As I continued along the shore I began to reflect on why it seemed necessary to be alone on these endless journeys into the paralysing no-man’s land of boredom. It was probably because other people were too distracting, I decided. When boredom becomes a joint activity, it loses its force: you tend to make a joke out of it with whoever you’re with, you start entertaining each other, or maybe decide to put an end to it by going somewhere else or doing something more interesting. I tried to remember whether on a recent four and a half hour car journey to Montreal with D and P I had been bored at any point. Sure, there were moments, but they’d always been interrupted by a conversation, or by a new song on the car radio, or by idle comments that progress was being made towards the destination, all of which had the effect of shifting the mood away from solitary sufferance.
Shared boredom certainly existed, but that was not the experience I was trying to summon up on these directionless walks. I wanted my own, private boredom, my own subjective sense that at a given moment nothing in the world was interesting enough to shake me out of my existential inertia.
I took another short detour at this point onto a small headland, and then realised that I’d taken exactly the same detour last time I’d come this way. Everything on the headland was the same, except that someone had tipped over a bench that I’d noticed last time had a “private” sign attached to it.
By the time I reached the quay, I could hear music. I remembered it was the FĂȘte des chants de marins this weekend, apparently one of the cultural highlights of the summer in Saint-Jean-Port-Joli.

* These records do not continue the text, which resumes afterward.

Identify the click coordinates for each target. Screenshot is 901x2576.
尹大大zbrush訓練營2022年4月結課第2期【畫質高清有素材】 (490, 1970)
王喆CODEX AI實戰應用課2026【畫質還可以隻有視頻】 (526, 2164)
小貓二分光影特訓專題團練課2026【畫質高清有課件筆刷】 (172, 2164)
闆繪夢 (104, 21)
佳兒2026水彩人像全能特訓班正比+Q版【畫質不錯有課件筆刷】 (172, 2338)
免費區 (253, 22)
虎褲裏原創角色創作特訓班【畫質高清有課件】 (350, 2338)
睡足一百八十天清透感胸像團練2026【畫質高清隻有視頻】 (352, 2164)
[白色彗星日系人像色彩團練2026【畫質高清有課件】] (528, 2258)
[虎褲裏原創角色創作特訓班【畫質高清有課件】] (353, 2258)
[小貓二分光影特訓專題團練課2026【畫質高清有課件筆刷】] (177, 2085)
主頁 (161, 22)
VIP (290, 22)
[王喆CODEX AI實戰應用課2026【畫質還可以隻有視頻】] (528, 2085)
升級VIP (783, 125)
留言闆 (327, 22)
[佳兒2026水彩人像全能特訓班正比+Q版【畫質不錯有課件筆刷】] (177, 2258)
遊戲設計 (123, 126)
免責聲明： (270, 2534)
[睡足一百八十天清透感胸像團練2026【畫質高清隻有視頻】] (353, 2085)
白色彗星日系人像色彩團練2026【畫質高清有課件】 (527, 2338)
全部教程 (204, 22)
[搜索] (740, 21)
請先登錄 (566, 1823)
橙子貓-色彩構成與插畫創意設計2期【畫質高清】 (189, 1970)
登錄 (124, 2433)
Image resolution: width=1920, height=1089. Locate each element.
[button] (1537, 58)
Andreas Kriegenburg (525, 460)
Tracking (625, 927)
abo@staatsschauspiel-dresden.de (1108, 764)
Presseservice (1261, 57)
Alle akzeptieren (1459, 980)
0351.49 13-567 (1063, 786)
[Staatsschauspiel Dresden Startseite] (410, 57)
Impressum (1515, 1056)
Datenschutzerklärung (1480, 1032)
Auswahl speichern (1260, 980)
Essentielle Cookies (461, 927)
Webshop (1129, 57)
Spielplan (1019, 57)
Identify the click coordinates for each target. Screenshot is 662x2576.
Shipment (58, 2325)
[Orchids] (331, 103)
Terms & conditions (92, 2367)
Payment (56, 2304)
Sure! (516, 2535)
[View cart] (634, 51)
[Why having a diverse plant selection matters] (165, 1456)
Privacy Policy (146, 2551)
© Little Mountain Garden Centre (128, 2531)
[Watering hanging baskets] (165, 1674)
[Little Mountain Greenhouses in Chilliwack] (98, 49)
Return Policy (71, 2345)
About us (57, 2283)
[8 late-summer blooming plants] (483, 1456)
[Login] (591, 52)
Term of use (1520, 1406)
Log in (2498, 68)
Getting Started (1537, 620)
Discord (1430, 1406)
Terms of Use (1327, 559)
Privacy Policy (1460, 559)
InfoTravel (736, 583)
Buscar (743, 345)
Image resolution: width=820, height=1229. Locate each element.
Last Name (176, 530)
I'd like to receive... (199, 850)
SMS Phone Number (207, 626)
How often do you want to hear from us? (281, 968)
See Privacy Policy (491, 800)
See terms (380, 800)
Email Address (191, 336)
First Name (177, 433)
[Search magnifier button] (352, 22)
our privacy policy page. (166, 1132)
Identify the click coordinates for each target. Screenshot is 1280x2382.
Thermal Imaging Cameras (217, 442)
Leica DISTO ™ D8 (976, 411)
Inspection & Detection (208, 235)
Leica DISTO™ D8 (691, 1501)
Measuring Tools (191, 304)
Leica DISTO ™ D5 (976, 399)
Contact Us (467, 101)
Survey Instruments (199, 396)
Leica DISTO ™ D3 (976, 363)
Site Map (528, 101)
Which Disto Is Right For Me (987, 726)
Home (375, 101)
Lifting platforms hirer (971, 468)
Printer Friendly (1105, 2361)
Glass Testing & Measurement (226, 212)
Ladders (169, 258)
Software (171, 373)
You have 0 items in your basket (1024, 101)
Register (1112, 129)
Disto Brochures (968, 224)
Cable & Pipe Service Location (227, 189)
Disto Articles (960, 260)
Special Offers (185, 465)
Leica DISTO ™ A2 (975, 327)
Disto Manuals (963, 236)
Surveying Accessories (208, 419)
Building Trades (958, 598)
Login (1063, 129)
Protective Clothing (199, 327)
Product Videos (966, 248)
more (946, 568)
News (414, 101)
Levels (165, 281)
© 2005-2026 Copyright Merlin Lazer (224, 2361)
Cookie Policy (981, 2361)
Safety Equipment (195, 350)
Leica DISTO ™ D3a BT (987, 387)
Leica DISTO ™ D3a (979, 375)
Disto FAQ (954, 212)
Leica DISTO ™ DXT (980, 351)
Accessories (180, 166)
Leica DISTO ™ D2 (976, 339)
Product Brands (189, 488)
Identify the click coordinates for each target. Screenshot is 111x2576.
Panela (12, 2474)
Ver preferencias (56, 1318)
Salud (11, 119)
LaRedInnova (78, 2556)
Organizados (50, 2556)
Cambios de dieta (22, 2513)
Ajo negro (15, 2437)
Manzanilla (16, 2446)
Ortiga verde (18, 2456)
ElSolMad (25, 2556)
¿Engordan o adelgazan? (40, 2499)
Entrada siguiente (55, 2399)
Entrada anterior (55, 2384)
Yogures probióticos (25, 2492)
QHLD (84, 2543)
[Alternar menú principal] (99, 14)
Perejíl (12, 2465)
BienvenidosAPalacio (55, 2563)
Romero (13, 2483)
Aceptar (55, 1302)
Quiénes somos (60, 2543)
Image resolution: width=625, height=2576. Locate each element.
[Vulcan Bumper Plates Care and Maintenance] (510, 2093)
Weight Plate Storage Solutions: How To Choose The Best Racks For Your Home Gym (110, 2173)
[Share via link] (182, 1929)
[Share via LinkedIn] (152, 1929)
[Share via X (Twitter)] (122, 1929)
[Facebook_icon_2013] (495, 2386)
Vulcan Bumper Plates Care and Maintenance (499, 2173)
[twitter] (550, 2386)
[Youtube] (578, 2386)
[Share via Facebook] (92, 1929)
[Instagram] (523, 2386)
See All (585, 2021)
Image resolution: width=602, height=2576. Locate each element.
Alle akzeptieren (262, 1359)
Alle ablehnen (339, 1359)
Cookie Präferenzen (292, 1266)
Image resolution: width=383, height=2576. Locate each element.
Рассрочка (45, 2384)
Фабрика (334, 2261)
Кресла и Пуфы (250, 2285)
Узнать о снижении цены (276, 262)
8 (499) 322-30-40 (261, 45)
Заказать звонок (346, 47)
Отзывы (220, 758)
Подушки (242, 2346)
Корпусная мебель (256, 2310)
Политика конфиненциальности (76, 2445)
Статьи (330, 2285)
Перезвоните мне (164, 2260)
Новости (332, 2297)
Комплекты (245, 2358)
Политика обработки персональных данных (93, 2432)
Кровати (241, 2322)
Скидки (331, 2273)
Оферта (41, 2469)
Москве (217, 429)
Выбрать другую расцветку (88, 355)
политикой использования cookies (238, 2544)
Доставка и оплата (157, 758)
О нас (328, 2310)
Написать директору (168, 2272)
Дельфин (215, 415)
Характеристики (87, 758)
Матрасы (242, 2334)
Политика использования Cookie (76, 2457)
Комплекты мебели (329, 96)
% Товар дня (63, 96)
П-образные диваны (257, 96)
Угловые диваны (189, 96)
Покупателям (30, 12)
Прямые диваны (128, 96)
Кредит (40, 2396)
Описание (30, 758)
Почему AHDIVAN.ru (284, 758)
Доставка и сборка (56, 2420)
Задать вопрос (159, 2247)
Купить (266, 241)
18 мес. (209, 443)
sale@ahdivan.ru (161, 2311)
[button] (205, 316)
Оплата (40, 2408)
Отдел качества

I didn’t really want to get involved in anything like that, but short of turning round and walking back the way I’d come, I didn’t have much choice, as I was heading straight for it.
There were lots of people about, soaking in the atmosphere of the festival. Bands, tents, food, picnic tables, market stalls, families, music, dogs, boat races were all around. On another day I might well have enjoyed the spectacle, but today I had other things to do, so I spent a few minutes trying focus on the least interesting aspects of what was going on instead.
But it was an almost impossible task, so I gave up and decided to head in the direction of home.
What lay before me, I began to realise, was my very last journey along this long and tedious road. This awareness seemed to lend the familiar roadside walk a different air. It seemed to pass by much quicker than normal. In fact, it was hardly boring at all.
I did notice however that it had become almost impossible to pay attention to anything along the way. I had, by now, examined almost everything along the route. I’d weighed up how interesting or uninteresting everything was. Every lamppost, kerbstone, house, field, stretch of empty road, glimpse of the river, mailbox, dustbin, boutique, shop, driveway, warehouse, parked car, and tree had fallen at least once under my earnestly vacant gaze.
The ice-cream shop though somehow managed once again to attract my attention.
There had been some police by the roadside just before it, stopping random motorists presumably to check their papers, or to tell them they were going too fast. This was an obvious hit for the people eating ice-creams, who watched the process unfold in front of them as they ate.
Somehow though, I’d hoped something more significant than that would happen on this last leg of my last journey in search of the uninteresting. But nothing had really happened. There was nothing to report. It would be an exaggeration to say that the journey had been particularly uninteresting (I’d definitely been more bored by it on other days). Everything had just sailed by, strangely mute. The whole day, in fact, had been characterised by a curious unyielding neutrality. Everything that I had seen had simply struck me as what it was, nothing more, and nothing less. The whole day had, in this sense, been utterly unremarkable.
And that, I realised, was the point: uninteresting experiences are, by their very nature, not particularly interesting. That seems pretty obvious now.